Article about the hackathon here and here.
My team won the category for Best Research Question.
At the hackathon, we were asked to come up with a well-thought out plan to use the newly acquired extreme quality imagery for good. Some teams thought broadly about the potential use cases, but we focused on identifying the simplest significant insight we could derive from previously unavailable higher quality data. Although we say a simple idea, we were really looking for something that would scale well to have maximum impact with the minimum friction to analyze.

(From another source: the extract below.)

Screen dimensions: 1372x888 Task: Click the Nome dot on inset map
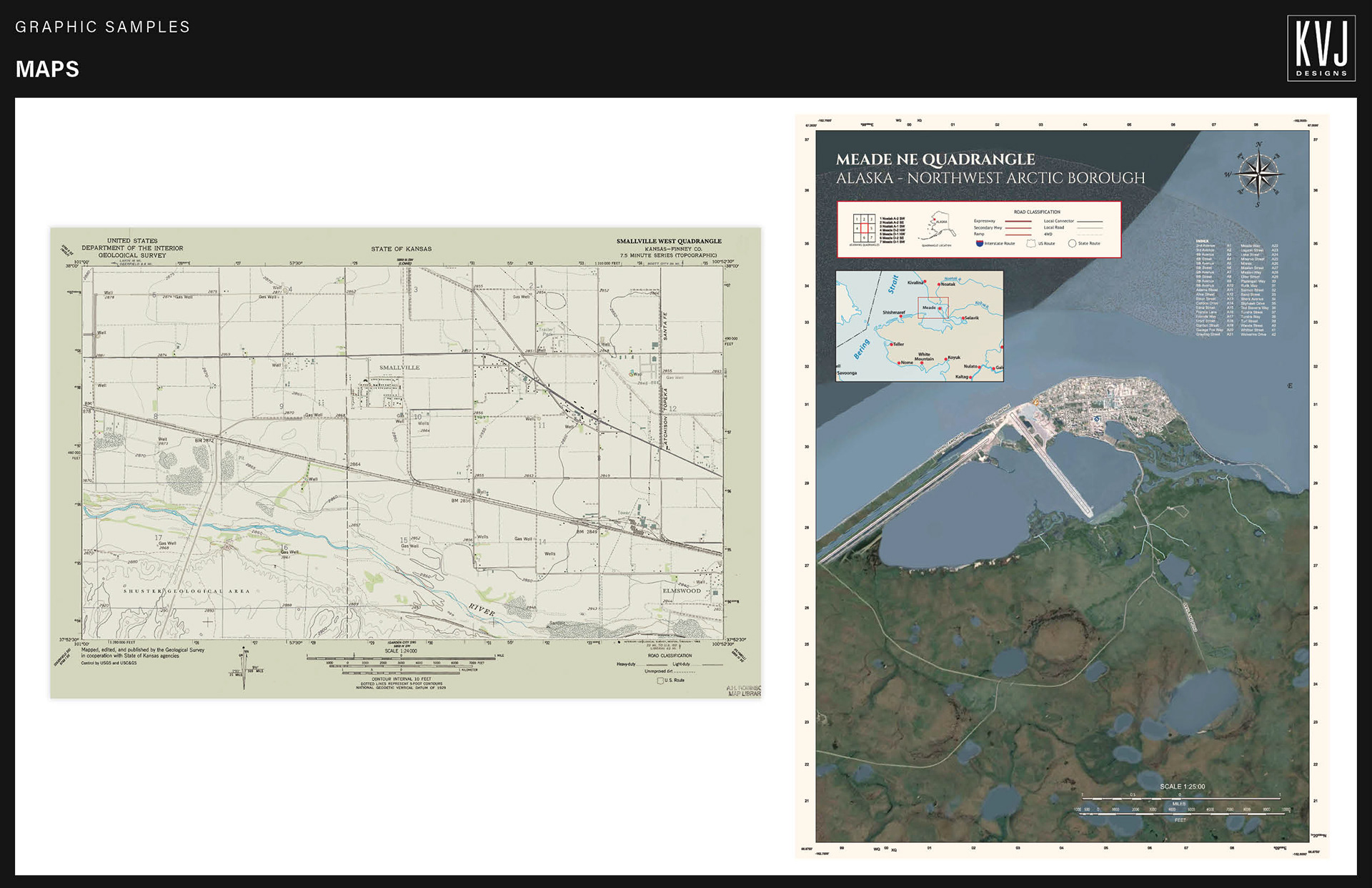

My team, consisting of two undergraduates and two SIO Phds, came up with the idea to algorithmically identify different types of fishing boats in the ocean. Although large commercial fisheries must account for their catches, the majority of the fishing in the world by volume is done by small-scale fishermen who operate independently and without regulation.
Because our analysis narrows in on such a specific goal, the computer vision methods to identify fishing boats from cruises and cargo boats is quite simple and just involves comparing the outlined shape and color of the boats. We will supply the machine learning algorithm with a small training set hand-tagged and open source the identification of any hazy matches.
Although we start very small and specific, counting fishing boats with satellite imagery is an extremely scaleable way to fill in the black hole of fishing data in previously data-poor countries. It would give us way more tools to help fishermen around the world maintain a sustainable fishing level. We can also inform governments with this data to make better regulations to fishing where there is little to no restrictions before. Overall, an efficient way to methodically process this data will provide many more people ways to make responsible data-driven decisions for the future of the ocean wildlife.